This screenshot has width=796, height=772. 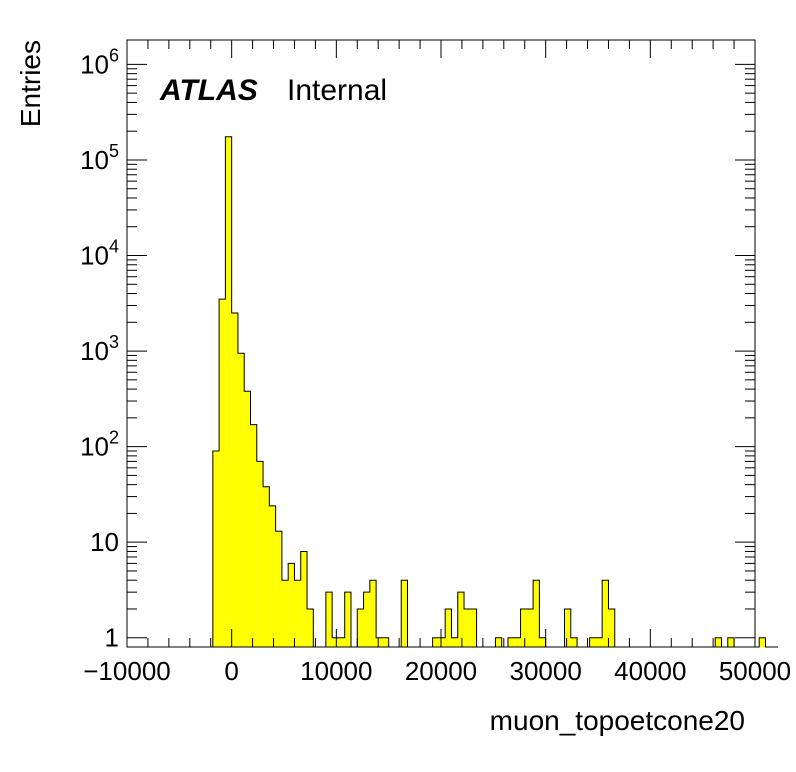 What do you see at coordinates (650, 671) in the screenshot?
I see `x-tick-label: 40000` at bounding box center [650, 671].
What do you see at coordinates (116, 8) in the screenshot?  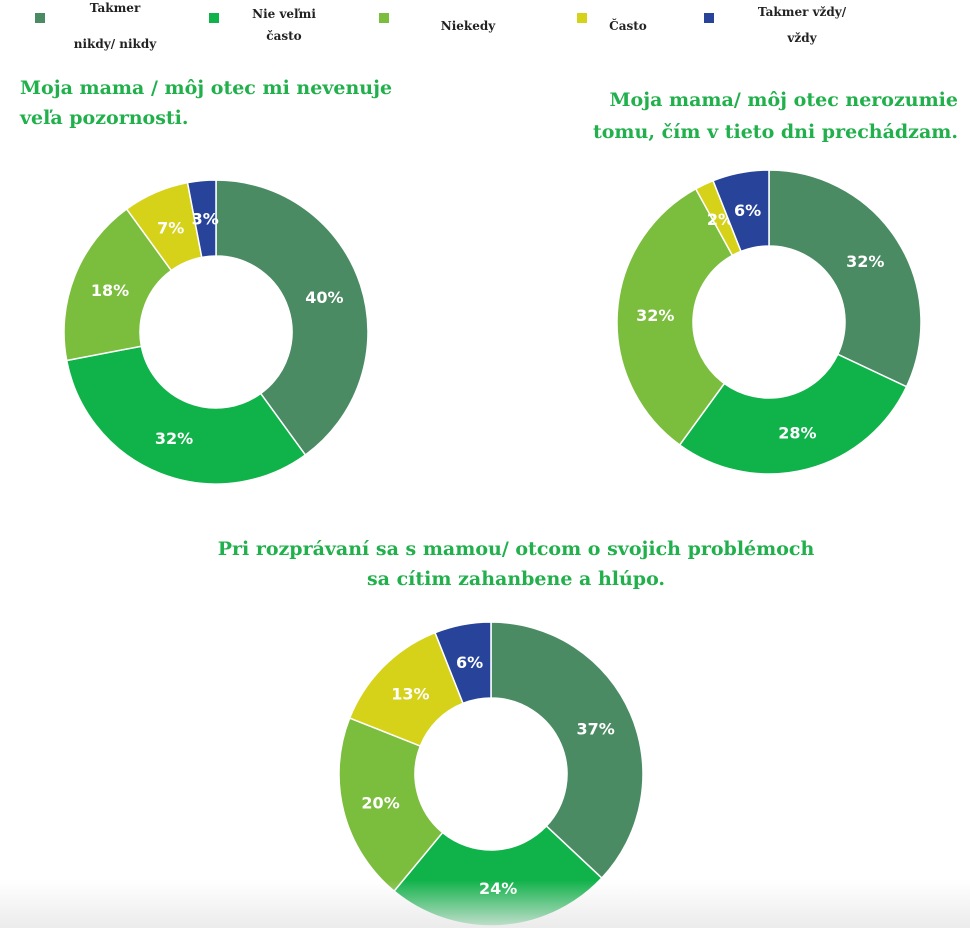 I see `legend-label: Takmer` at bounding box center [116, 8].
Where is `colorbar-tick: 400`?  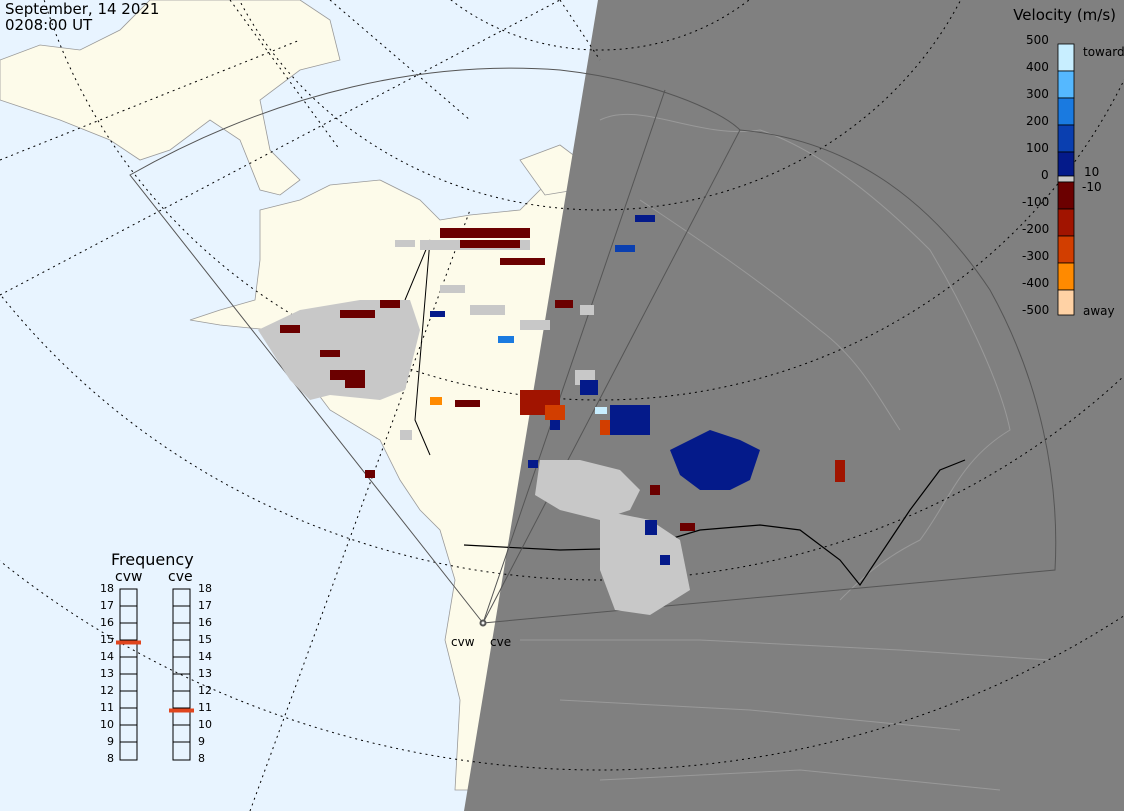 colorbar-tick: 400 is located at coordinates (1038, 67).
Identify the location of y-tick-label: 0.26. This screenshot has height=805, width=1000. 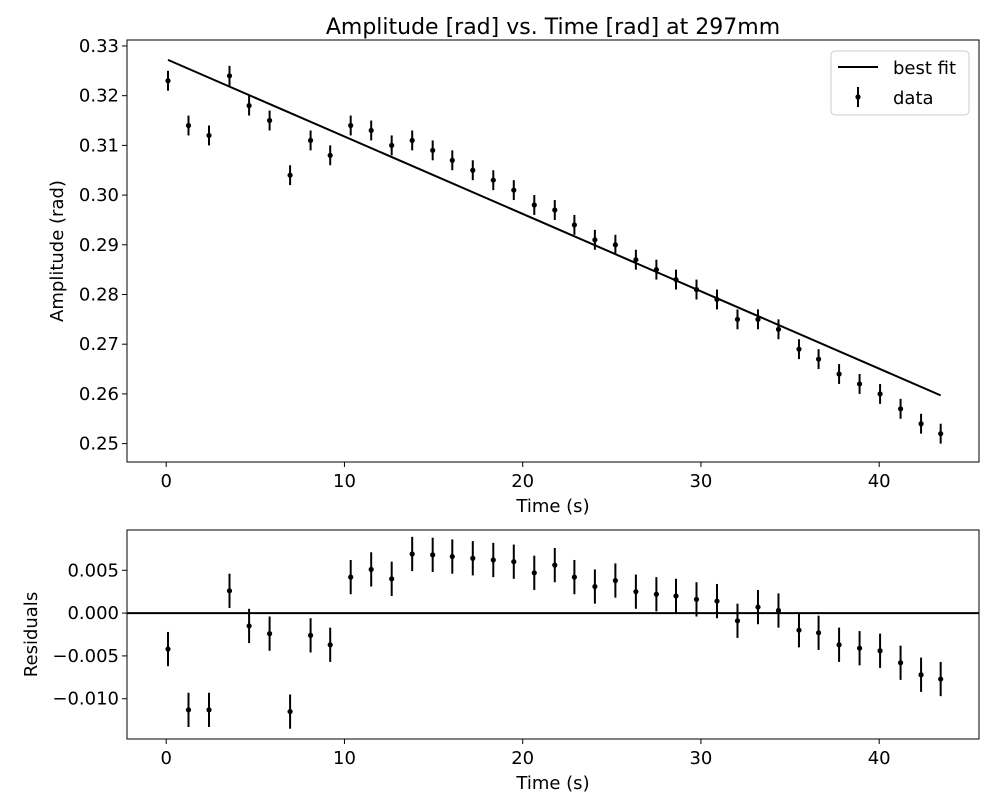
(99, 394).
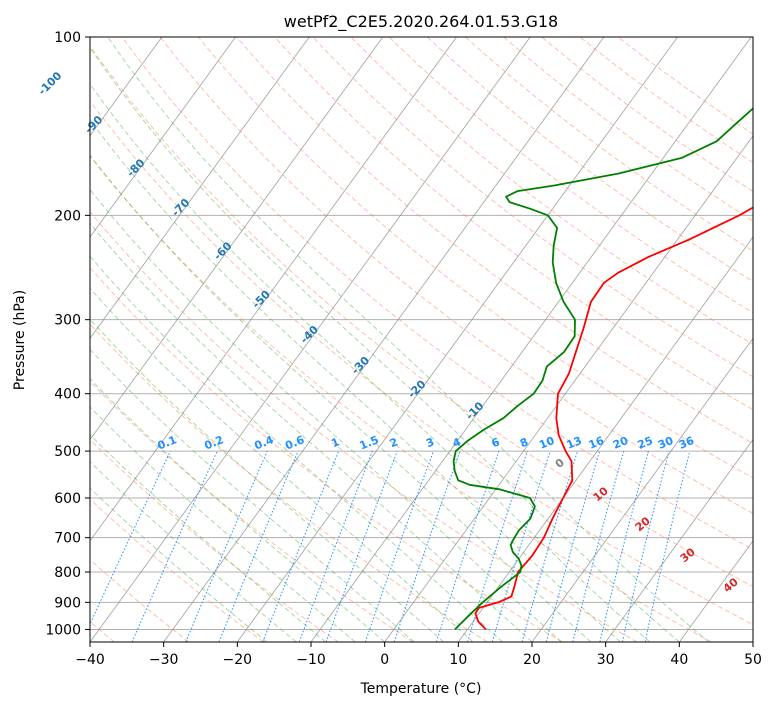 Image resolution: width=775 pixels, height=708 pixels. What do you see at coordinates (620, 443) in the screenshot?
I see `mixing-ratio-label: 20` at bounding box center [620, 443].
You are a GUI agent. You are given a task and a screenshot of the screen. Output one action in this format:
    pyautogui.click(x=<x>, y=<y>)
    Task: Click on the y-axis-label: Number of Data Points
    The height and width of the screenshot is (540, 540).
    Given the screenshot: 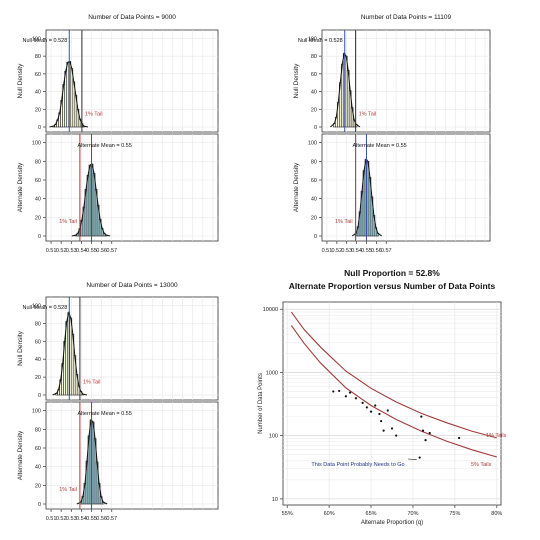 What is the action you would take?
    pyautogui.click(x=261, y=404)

# # # # #

「Identify the location」を含む行から「center [620, 443].」を含む行まで、すべての行をそのまま書き写すこと。画像は入れないこと。

Identify the location of y-tick-label: 0.26. This screenshot has height=805, width=1000. 
(99, 394).
 Image resolution: width=775 pixels, height=708 pixels. What do you see at coordinates (620, 443) in the screenshot?
I see `mixing-ratio-label: 20` at bounding box center [620, 443].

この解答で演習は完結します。